Resolves with {"hasSubscription": boolean}. True iff at least one of Transaction.currentEntitlements is verified and has no revocationDate.

js_storekit_get_jws(): Promise<string>

Resolves with {"jws": "…"} (most recent verified entitlement) or {"jws": null} (no active entitlement). Hand the JWS to your server, validate against Apple, then trust it.
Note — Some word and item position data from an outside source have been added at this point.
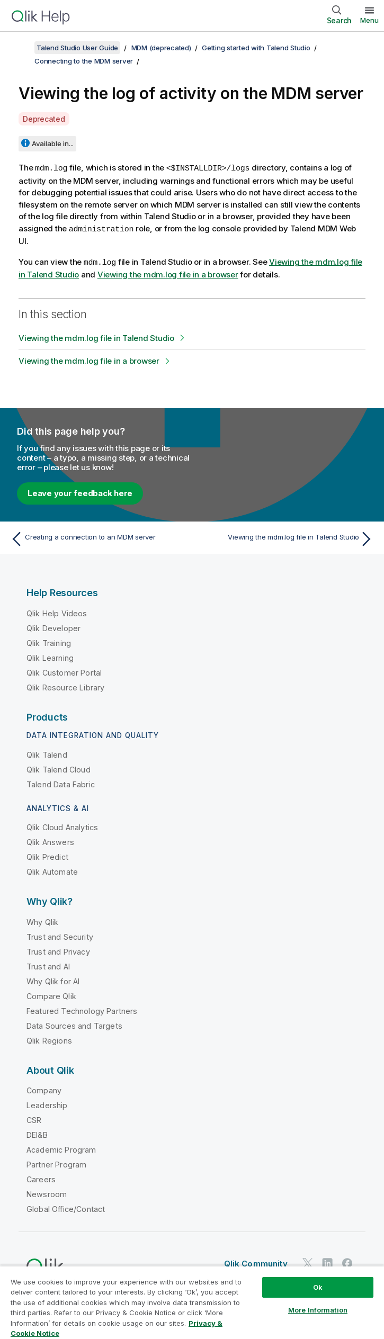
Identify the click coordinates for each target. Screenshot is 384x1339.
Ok (318, 1287)
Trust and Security (59, 935)
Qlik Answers (50, 840)
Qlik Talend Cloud (58, 767)
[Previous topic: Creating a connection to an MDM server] (98, 537)
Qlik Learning (50, 656)
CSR (33, 1118)
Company (43, 1088)
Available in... (53, 143)
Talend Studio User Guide (77, 47)
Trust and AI (48, 964)
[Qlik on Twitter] (308, 1261)
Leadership (47, 1103)
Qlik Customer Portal (64, 671)
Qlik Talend (46, 753)
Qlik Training (48, 641)
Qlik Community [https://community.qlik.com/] (256, 1262)
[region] (192, 1302)
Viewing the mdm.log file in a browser (167, 273)
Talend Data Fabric (60, 782)
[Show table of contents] (21, 48)
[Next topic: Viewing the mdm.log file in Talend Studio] (285, 537)
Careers (41, 1177)
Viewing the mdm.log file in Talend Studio (96, 336)
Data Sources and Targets (74, 1024)
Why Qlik (42, 920)
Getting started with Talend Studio (256, 47)
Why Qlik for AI (52, 979)
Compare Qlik (51, 994)
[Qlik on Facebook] (347, 1261)
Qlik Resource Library (65, 685)
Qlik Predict (47, 855)
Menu (369, 20)
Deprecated (44, 118)
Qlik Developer (53, 626)
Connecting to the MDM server (83, 61)
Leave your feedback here (80, 492)
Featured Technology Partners (81, 1009)
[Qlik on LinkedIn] (327, 1261)
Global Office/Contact (65, 1207)
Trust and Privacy (58, 950)
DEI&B (37, 1133)
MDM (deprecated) (161, 47)
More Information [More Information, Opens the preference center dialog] (317, 1310)
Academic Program (61, 1148)
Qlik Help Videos (56, 611)
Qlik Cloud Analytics (62, 825)
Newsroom (46, 1192)
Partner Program (56, 1162)
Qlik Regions (49, 1039)
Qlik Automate (52, 870)
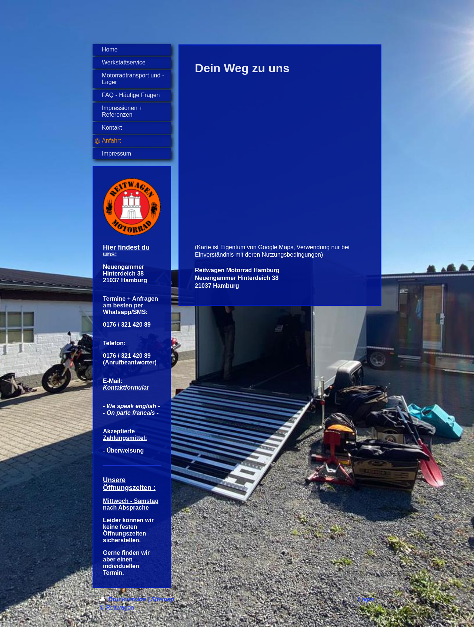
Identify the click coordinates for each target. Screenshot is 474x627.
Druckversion (124, 599)
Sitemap (162, 599)
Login (366, 599)
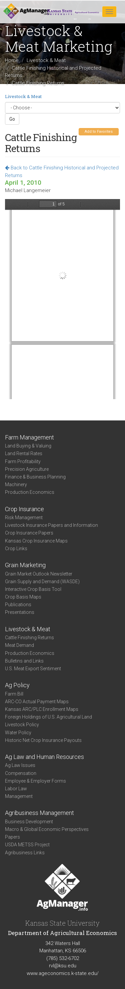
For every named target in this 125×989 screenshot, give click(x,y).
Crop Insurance (24, 509)
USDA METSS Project (27, 844)
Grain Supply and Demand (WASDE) (42, 581)
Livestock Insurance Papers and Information (51, 525)
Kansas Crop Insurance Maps (36, 541)
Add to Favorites (99, 131)
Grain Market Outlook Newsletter (38, 574)
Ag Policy (17, 685)
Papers (12, 837)
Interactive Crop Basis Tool (33, 589)
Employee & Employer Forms (35, 781)
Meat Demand (19, 645)
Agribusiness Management (39, 812)
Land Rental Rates (23, 453)
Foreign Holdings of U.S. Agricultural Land (48, 717)
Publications (18, 604)
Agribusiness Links (25, 852)
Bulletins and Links (24, 661)
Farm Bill (14, 694)
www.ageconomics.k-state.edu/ (63, 973)
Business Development (29, 821)
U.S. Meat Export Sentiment (33, 668)
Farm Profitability (23, 461)
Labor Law (16, 788)
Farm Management (29, 437)
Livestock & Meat (46, 60)
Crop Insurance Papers (29, 533)
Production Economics (29, 492)
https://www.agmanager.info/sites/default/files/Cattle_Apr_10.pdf (62, 299)
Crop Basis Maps (23, 597)
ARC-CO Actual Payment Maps (37, 701)
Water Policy (18, 732)
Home (12, 60)
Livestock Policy (22, 724)
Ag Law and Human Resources (44, 756)
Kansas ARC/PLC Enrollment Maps (41, 709)
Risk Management (24, 517)
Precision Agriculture (27, 469)
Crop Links (16, 548)
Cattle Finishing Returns (29, 637)
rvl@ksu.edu (62, 966)
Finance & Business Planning (35, 476)
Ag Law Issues (20, 765)
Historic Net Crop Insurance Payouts (43, 740)
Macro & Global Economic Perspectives (47, 829)
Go (12, 119)
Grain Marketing (25, 565)
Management (19, 796)
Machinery (16, 484)
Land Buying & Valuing (28, 445)
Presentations (19, 612)
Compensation (20, 773)
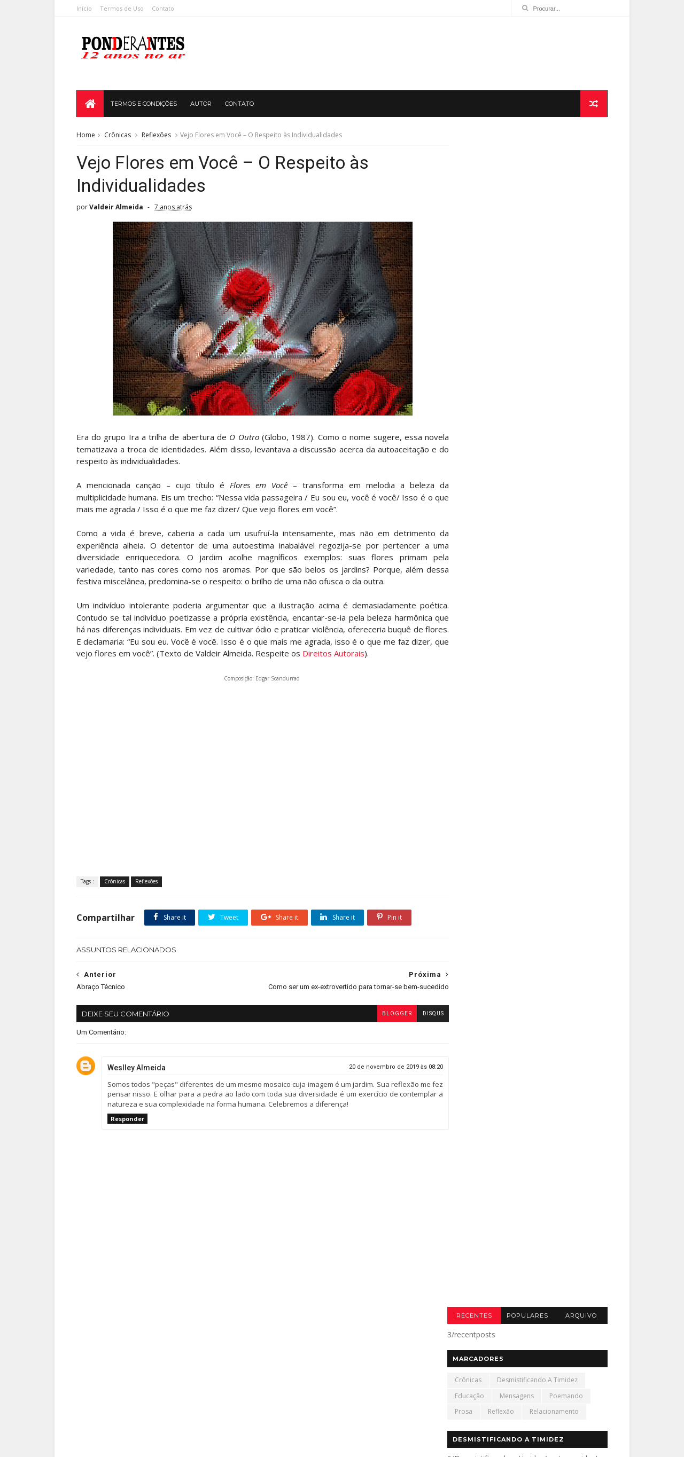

js_storekit_restore(): Promise<string>

Calls AppStore.sync(). Resolves with {"success": true} or {"error": "…", "success": false}. Apple recommends only invoking this from a user-tapped "Restore Purchases" button.

How it's wired

TypeScript                Rust (perry-ffi 0.5)         Swift (StoreKit 2)
-------------------       ----------------------       ----------------------
js_storekit_purchase  →   #[no_mangle] extern "C"  →   @_cdecl bridge fn
                          fn js_storekit_purchase      runs Task { … }
                          returns *mut Promise         calls back with JSON
                          ←─── promise.resolve_string(json) ←──────────
  • crate-ios/ — Apple-platform crate. Depends on perry-ffi = "0.5" (tracked at git+https://github.com/PerryTS/perry). Its build.rs compiles swift/storekit_bridge.swift to a static lib and links it; package.json lists StoreKit and Foundation so perry's link step adds -framework.
  • crate-stub/ — non-Apple crate. Same exported js_storekit_* symbol set, but every call resolves immediately with a "not available on this platform" payload so calling code can fall back to a Stripe/web flow without #ifdef-style platform checks.
  • package.json :: perry.nativeLibrary — declares abiVersion: "0.5", the FFI symbol list, and per-target crate / lib / frameworks.

Server-side validation

This binding does not validate JWS receipts itself — that's plain HTTPS against Apple's App Store Server API. A typical flow:

  1. Client: js_storekit_purchase("…") → JWS.
  2. Client → your server: POST /verify-storekit { jws }.
  3. Server: validate signature, check transactionId, mark entitlement.
  4. Server → client: confirmation.

Periodically poll js_storekit_has_subscription() (or react to Transaction.updates) to keep the local cache fresh.